To my knowledge, none of the Napkin Artists ever heard Bigfoot speak themselves nor did they ever see him. They set up a camera once but all they managed to capture was some creature that looked like a drunk skunk impersonating Bigfoot.
Some of the most intriguing evidence for Bigfoot collected by the Napkin Artists consists of a series of blood samples received Federal Express from Wanda Tinasky. Meticulous copies were made on bar napkins while the originals were sent off for DNA testing. I’m told by reliable sources the FBI has coordinated with Ancestry.com to search for any human offspring of the forest marauder. If Santa brings you a DNA kit for Christmas, you may have a surprise in store.
A number of mysterious napkins appeared anonymously over a several month period that many think bear directly on the Bigfoot controversy. To date no one has been able to decipher the code. The originals were mailed to Stephen Hawking but no response was forthcoming.
Bigfoot is known as Sasquatch among the locals because of his affinity for back scratching. “You scratch my back and I’ll scratch yours” is a saying attributed to the Bigfoot species that entered the American idiom when the wall between Mexico and the U.S. was more porous than it is now, the original expression being: “Hoy por ti, mañana por mi.”
On a frigid winter morning in the Sierras one of our Napkin Artists, a nature freak, captured a rare napkin rendition of a Bigfoot covered with snow. Some time later, one of our more Bohemian artist friends was surprised by a Bigfoot lookalike hiding behind a tree along Fisherman’s Wharf in San Francisco.
None of this evidence that Bigfoot exists will be convincing to a dedicated skeptic. “Extraordinary claims require extraordinary evidence,” said Carl Sagan. That may be true but a skeptic is not the same as a cynic. Extraordinary claims are sometimes made with good intentions. Think of President Kennedy’s moon speech. That’s not to say extraordinary claims aren’t sometimes made with bad intentions. We certainly see enough of that today.

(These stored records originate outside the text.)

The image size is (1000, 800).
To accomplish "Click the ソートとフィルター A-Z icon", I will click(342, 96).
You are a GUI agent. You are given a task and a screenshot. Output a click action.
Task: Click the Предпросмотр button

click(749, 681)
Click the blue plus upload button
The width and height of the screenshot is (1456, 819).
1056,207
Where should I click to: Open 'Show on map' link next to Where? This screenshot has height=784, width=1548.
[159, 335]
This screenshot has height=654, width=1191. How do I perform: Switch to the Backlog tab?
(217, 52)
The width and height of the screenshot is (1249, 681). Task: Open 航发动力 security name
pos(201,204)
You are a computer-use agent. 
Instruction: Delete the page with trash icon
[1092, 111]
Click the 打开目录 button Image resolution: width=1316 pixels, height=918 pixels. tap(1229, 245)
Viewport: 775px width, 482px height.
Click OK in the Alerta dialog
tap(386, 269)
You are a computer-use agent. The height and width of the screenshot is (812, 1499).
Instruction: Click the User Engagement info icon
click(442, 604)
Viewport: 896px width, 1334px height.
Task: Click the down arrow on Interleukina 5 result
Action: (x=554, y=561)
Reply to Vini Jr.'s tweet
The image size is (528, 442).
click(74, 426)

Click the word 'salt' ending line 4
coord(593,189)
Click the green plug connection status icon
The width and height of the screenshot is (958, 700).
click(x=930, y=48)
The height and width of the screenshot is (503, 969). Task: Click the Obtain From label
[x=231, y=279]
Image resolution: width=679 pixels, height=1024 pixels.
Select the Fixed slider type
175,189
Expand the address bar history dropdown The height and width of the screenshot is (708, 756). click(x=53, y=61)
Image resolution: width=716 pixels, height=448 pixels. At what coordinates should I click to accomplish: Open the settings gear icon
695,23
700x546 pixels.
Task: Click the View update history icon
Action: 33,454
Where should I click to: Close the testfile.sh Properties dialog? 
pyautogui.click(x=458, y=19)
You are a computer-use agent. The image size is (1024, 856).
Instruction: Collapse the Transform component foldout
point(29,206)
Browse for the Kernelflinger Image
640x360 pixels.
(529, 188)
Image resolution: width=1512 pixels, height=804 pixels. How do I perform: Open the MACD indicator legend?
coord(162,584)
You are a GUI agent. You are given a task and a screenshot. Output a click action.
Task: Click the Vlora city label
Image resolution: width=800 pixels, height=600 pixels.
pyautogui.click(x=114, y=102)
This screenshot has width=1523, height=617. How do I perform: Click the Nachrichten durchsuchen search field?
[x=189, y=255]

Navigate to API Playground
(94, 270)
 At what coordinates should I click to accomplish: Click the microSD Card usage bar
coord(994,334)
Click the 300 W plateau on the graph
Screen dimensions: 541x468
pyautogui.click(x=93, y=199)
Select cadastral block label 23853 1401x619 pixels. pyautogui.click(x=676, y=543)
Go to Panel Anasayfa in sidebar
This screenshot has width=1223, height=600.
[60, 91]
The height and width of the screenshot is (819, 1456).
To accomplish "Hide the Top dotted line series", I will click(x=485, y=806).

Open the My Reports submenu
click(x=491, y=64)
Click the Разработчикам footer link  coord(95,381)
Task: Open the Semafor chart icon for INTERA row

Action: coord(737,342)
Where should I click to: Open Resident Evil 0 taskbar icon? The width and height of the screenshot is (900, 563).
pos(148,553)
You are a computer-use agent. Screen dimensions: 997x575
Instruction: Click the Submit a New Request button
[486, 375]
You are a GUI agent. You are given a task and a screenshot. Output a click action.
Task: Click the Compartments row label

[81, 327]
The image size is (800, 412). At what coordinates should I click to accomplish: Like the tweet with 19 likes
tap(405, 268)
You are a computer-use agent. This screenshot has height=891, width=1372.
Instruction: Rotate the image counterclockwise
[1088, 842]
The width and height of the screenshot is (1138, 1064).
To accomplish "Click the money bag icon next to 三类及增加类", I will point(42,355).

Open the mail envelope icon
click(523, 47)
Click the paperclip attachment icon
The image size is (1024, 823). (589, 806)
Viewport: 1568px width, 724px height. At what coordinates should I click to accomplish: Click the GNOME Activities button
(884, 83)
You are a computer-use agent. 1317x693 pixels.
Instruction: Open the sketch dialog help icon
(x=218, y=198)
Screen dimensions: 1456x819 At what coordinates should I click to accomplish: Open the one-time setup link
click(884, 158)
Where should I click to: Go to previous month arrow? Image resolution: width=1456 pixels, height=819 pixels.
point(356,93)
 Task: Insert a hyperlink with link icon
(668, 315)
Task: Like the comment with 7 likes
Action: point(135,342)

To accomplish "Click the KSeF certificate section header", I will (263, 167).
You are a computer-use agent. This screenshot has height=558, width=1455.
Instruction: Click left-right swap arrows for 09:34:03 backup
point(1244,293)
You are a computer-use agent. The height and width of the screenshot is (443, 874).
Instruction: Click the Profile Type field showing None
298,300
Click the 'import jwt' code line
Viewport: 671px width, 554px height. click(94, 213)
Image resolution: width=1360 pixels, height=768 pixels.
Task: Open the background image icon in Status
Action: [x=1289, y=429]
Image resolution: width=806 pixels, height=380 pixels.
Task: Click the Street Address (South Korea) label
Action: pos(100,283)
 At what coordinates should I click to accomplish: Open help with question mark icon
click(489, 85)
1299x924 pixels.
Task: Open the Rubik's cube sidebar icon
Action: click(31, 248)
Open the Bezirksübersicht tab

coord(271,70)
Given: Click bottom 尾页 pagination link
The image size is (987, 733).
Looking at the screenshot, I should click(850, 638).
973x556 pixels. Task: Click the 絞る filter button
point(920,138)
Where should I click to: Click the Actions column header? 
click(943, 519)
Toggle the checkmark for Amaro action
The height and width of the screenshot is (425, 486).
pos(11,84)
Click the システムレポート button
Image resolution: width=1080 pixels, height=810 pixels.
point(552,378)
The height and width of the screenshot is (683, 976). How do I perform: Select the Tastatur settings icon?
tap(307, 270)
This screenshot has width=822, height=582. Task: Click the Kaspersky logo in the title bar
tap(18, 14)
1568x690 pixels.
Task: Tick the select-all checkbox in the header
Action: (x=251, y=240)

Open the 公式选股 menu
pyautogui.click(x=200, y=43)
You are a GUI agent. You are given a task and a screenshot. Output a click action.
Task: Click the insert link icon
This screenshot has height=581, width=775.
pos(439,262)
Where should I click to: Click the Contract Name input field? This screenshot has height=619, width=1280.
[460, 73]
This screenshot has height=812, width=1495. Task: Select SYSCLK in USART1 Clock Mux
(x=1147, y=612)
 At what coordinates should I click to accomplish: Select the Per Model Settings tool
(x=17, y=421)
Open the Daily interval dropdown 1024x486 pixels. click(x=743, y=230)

So, where does that leave us? Bigfoot, God, Santa Claus? You know, on Christmas Day I’m not going to fight. I have my beliefs or lack thereof and you have yours. Today I’m going to stick with Epicurus as paraphrased by Jennifer Michael Hecht:
Epicurus says, ‘You know, if it feels good to pray, you might as well.’ Now, that’s an amazing statement for someone who says that there’s no one listening.
Of course, there’s a whole lot of caveats I’d put on that. But, not today. Peace out.